A team of researchers in the US have developed a new and more effective method of predicting how cancer tumours grow and spread. Their study, published in the journal Convergent Science Physical Oncology, reports a new computational modelling approach, which fits more closely than previous models with the tumour behaviour seen in experimental observations (Converg. Sci. Phys. Oncol. 4 015001).
Senior author David Odde, from the University of Minnesota, said: “Ideally, a tumour progression model would be consistent across a wide range of spatial-temporal scales to predict how molecular-level perturbations, resulting from either cell mutation or therapeutic intervention, would affect tumour-level progression and, ultimately, patient outcome.”
He continued: “In this respect, the existing simulation methods, such as continuous reaction-diffusion (RD) approaches that capture mean spatio-temporal tumour spreading behaviour, and discrete agent-based approaches that capture individual cell events such as proliferation or migration, are not as accurate as we would like.”
To develop a model that could address this problem, the team looked at the progression and spread of the brain cancer glioblastoma. “Glioblastoma is well suited to proliferation-migration modelling approaches, because the tumour cells rarely spread to other sites outside of the central nervous system, and the cells are both highly proliferative and migratory,” Odde explained.

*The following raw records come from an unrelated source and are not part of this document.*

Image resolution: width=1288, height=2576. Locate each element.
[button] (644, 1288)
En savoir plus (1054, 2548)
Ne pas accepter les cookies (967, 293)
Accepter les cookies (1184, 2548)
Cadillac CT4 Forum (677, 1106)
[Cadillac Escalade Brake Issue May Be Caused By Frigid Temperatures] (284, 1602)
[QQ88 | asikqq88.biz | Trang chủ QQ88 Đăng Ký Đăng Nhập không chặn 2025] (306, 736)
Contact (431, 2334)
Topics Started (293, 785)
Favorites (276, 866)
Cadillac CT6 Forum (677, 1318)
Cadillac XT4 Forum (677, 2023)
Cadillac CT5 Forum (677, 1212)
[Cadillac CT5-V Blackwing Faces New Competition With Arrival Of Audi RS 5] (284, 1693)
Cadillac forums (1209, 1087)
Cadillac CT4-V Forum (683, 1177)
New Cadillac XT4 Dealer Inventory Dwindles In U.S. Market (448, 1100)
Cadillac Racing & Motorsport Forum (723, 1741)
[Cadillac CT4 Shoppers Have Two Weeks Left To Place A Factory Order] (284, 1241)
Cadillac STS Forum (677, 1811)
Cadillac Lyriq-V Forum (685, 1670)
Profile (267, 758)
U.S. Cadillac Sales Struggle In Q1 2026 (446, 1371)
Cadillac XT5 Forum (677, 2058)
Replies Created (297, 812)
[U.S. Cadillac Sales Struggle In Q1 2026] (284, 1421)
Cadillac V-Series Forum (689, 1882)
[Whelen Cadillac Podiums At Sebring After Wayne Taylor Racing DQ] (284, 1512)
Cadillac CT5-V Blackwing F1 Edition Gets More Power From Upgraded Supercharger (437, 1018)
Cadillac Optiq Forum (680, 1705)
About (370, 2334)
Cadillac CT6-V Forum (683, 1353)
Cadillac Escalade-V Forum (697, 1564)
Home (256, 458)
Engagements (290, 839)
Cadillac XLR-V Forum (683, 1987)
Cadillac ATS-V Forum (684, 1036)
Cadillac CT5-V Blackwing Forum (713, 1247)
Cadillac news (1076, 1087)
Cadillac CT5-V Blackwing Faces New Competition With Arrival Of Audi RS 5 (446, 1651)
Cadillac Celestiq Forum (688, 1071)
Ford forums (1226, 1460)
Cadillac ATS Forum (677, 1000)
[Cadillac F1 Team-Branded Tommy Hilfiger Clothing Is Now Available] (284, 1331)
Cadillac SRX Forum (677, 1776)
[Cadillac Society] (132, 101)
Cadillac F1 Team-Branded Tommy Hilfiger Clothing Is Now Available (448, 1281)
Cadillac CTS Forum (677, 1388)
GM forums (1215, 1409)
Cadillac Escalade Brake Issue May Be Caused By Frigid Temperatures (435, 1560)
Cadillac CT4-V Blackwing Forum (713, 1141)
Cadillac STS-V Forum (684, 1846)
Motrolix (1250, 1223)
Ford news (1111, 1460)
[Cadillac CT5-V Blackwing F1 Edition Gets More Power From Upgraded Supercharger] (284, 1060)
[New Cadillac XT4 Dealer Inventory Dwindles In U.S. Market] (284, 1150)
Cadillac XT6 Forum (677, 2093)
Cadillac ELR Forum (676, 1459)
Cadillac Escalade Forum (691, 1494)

“In glioblastoma research, current RD estimates of proliferation and migration parameters are derived from CT or MRI,” he said. “However, these estimates of glioblastoma cell migration rates, modelled via a diffusion-like process, are approximately one to two times larger than single-cell measurements in animal models of the disease. We wanted to identify possible sources for this discrepancy.”
The researchers re-evaluated the underlying assumptions of the RD framework and found a possible origin of the discrepancy, in that the RD framework assumes individual particles do not occupy volume and therefore are permitted to overlap. Real cells clearly do occupy volume, meaning overlapping configurations are physically unattainable.
“When we implemented the adjustment to the RD framework, the non-overlapping model helps to explain the apparent discrepancy between measured and estimated diffusion coefficients, and provides a more realistic in silico tumour simulator based on measurable parameters,” Odde said. “As a result, experimentally measured tumour growth rates can now be explained by experimentally-measured single cell migration rates. Importantly from a clinical perspective, the simulations demonstrate that a fast-progressing tumour can result from minimally diffusive cells, but at a rate that is still dependent on single-cell diffusive migration rates.”
Odde said: “This type of tumour progression modelling offers the potential to predict tumour-spreading behaviour to improve prognostic accuracy and guide therapy development.”